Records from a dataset
Segment Open
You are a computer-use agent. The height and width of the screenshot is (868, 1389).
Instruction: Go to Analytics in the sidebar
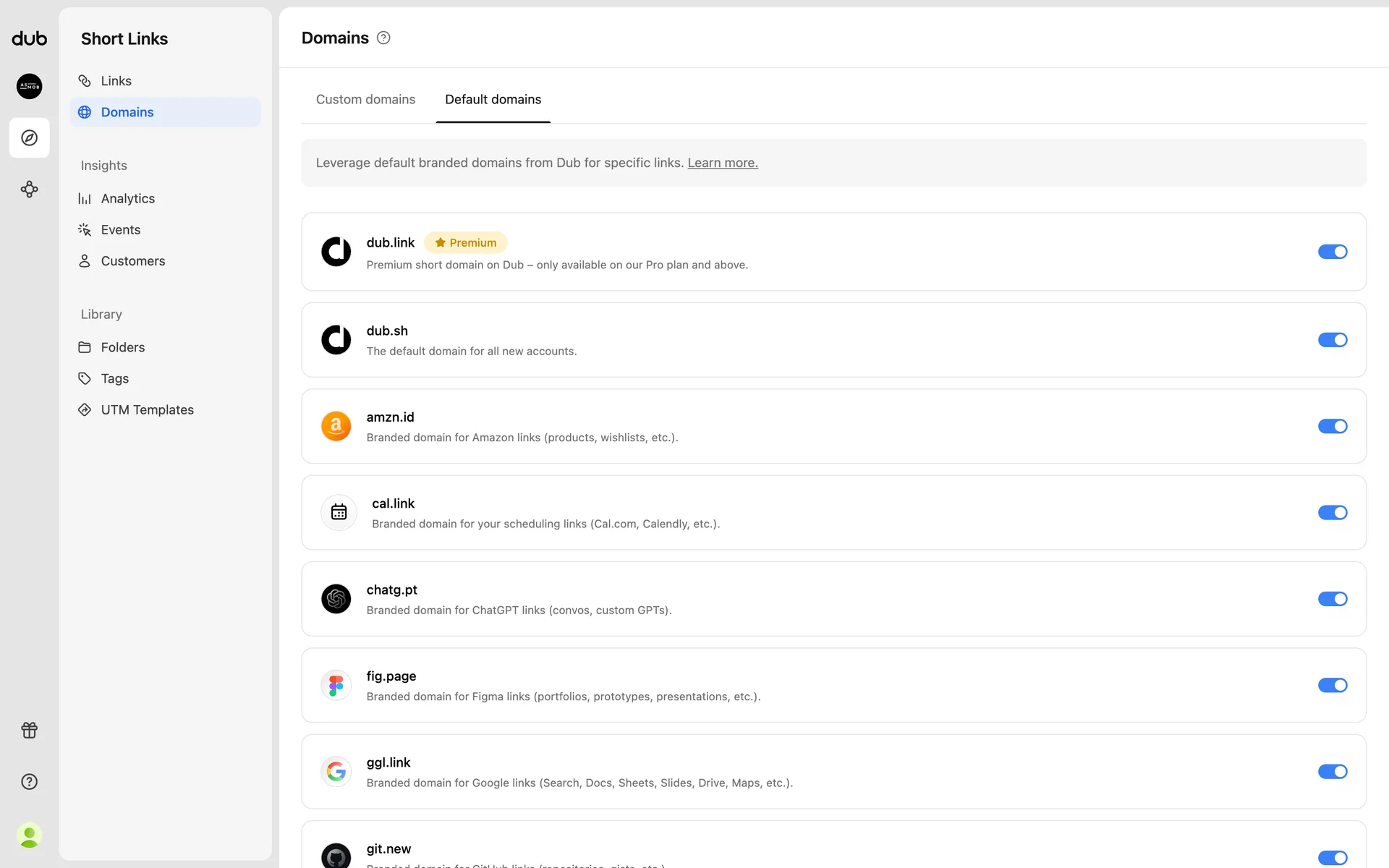coord(127,198)
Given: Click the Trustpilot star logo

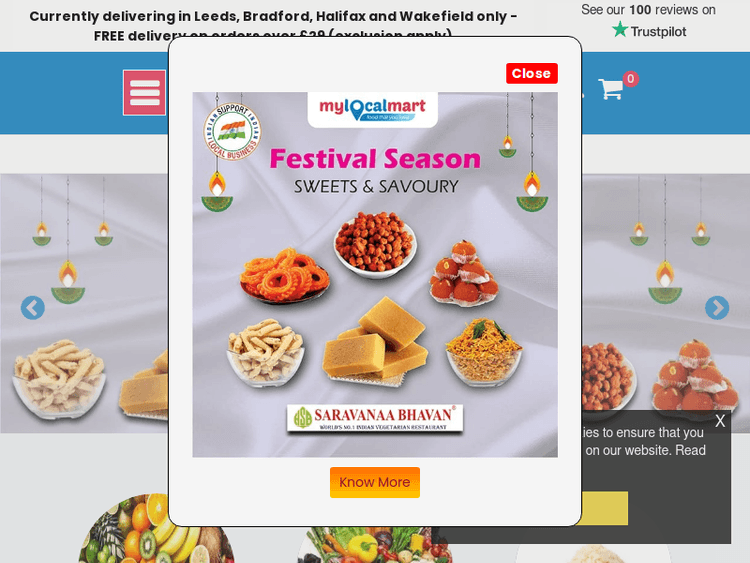Looking at the screenshot, I should pos(620,30).
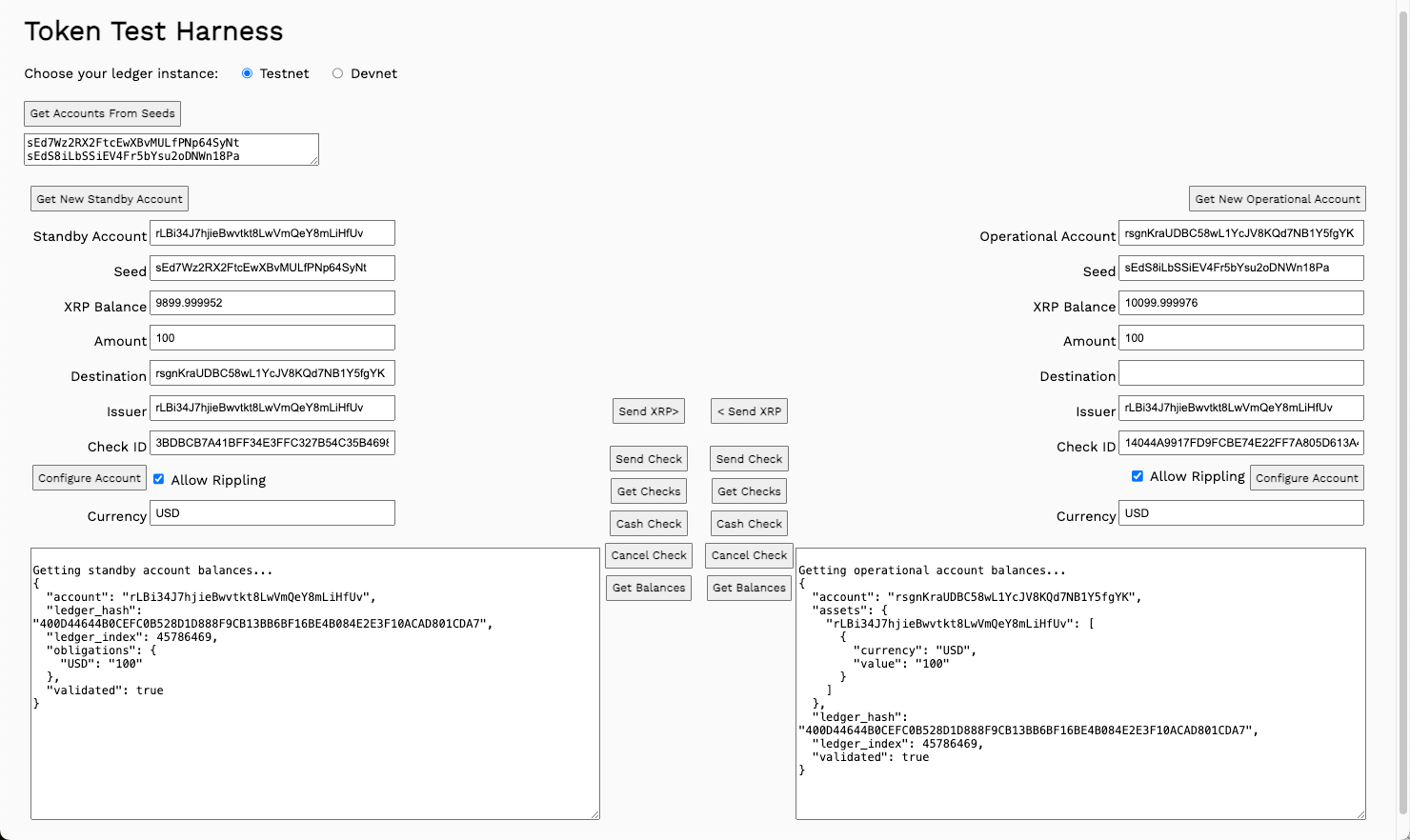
Segment Closed
» TASK PROMPT
The expected response is every entry above, repeated exactly, pictures removed.

» OUTPUT OF THE EXERCISE
You are a computer-use agent. The height and width of the screenshot is (868, 1389).
Instruction: Go to Analytics in the sidebar
coord(127,198)
Given: Click the Trustpilot star logo

Looking at the screenshot, I should pos(620,30).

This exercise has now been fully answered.